EXERCISE DIRECTIONS —
From the entries below, gather each line containing the word "label".
+++ EXTRACTED MATERIAL
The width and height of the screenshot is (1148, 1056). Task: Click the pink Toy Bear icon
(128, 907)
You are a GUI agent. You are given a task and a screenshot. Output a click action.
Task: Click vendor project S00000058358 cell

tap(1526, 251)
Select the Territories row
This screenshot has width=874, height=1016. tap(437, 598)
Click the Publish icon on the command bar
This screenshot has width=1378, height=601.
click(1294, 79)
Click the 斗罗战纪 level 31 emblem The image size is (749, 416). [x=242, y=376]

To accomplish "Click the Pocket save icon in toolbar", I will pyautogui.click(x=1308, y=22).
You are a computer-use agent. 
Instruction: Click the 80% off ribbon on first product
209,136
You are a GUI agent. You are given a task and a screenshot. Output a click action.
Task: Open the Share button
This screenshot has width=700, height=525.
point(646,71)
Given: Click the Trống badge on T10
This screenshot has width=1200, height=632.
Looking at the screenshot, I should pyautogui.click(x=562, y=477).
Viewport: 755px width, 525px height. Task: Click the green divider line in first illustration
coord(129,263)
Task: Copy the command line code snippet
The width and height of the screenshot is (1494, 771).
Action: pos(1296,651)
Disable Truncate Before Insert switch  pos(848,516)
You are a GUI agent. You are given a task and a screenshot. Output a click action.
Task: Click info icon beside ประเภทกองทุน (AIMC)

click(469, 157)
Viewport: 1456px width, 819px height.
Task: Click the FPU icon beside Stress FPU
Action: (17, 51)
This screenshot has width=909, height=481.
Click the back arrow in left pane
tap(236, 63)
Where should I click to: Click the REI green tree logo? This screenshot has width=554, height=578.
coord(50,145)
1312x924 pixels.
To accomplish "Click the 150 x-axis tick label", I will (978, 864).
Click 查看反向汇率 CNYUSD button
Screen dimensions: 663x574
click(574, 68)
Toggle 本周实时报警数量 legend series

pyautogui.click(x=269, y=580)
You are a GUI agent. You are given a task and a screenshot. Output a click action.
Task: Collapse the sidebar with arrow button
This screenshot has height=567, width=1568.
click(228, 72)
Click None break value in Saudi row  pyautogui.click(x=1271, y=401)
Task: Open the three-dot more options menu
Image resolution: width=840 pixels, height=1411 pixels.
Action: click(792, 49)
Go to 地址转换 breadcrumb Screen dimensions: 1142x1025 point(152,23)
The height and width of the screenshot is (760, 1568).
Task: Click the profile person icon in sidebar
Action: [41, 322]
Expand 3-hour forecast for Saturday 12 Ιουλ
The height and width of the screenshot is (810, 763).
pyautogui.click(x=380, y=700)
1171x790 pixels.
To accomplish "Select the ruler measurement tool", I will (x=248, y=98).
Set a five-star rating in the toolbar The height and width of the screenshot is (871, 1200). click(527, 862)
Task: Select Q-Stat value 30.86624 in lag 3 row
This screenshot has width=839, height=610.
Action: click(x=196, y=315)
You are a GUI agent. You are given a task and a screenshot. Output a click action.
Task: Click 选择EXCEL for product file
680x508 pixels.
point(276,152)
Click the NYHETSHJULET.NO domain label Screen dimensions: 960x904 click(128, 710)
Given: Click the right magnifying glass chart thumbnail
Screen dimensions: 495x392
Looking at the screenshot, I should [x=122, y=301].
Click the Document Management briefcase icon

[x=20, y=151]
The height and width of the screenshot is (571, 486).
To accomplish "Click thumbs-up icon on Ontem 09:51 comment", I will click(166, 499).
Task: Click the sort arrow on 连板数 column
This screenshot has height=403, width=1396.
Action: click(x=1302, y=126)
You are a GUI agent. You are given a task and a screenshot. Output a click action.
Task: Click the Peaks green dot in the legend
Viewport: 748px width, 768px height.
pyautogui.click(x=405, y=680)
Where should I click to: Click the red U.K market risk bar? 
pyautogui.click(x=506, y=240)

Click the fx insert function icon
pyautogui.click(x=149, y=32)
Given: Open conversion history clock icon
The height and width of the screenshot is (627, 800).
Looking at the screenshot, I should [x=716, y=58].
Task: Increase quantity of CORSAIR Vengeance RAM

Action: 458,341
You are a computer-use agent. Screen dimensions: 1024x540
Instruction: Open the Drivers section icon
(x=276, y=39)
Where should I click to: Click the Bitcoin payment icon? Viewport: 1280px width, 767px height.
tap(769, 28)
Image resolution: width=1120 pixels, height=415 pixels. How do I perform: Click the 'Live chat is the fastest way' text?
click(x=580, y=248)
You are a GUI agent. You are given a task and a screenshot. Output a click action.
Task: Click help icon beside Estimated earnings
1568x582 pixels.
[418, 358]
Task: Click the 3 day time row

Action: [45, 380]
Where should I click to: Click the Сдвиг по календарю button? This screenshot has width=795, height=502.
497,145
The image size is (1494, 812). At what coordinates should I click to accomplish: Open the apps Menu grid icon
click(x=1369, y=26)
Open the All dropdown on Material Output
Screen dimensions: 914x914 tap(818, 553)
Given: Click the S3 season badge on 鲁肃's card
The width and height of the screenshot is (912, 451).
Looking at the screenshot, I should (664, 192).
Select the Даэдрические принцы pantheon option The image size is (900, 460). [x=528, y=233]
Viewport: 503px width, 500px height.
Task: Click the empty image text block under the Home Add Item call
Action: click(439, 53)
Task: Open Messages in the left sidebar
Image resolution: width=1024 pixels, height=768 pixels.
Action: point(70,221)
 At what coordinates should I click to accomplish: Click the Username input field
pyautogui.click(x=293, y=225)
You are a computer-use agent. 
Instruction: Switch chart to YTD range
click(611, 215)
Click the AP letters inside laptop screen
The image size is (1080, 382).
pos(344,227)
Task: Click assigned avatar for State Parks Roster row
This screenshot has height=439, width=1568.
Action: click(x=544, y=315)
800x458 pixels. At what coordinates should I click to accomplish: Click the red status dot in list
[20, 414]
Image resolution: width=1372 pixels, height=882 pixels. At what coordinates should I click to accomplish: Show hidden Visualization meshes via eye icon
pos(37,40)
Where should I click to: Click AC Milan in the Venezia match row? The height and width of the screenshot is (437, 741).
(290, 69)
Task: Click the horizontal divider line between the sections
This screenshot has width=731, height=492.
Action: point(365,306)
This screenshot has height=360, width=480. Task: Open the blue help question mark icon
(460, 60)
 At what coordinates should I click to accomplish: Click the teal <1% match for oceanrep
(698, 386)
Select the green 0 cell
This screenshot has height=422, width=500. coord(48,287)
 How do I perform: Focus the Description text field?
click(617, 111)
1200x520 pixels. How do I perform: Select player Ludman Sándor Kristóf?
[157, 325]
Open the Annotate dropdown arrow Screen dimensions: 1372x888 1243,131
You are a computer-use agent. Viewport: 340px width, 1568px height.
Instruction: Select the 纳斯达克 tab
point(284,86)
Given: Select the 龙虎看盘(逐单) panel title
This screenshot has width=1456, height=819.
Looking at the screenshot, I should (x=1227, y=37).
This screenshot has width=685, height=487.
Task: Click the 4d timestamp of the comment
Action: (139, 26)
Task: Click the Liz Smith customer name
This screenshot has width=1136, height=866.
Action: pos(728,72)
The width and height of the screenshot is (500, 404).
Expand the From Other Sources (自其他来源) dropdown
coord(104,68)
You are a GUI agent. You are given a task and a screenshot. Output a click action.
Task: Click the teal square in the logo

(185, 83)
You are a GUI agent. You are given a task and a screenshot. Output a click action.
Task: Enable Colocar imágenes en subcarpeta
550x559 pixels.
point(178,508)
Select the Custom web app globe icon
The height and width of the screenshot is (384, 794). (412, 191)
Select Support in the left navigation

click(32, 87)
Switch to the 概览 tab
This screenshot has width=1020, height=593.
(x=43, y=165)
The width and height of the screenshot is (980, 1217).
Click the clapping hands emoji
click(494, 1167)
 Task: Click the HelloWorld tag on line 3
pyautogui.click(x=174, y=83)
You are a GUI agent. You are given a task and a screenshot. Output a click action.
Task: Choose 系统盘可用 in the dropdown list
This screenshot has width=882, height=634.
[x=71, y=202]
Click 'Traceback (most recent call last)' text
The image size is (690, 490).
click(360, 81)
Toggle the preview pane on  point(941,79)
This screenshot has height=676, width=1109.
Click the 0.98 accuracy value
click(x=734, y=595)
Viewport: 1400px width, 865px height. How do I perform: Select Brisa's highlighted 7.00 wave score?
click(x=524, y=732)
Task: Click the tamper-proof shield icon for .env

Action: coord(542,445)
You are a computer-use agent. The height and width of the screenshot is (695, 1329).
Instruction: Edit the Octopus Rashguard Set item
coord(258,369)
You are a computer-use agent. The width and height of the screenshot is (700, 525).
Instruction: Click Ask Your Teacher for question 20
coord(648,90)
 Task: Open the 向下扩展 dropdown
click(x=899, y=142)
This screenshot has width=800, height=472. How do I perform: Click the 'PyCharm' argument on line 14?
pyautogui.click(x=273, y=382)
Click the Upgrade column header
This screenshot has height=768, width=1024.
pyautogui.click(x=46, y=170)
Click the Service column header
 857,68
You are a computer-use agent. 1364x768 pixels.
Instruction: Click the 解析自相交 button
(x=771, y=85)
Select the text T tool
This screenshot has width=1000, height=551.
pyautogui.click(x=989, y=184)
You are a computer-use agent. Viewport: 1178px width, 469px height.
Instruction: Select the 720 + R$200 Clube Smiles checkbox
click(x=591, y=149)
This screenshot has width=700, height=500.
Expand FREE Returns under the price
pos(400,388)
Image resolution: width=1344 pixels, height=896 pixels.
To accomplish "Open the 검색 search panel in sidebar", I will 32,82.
++++++
SOLVED EXERCISE —
To accomplish "Click the 150 x-axis tick label", I will (978, 864).
Click the NYHETSHJULET.NO domain label Screen dimensions: 960x904 click(128, 710)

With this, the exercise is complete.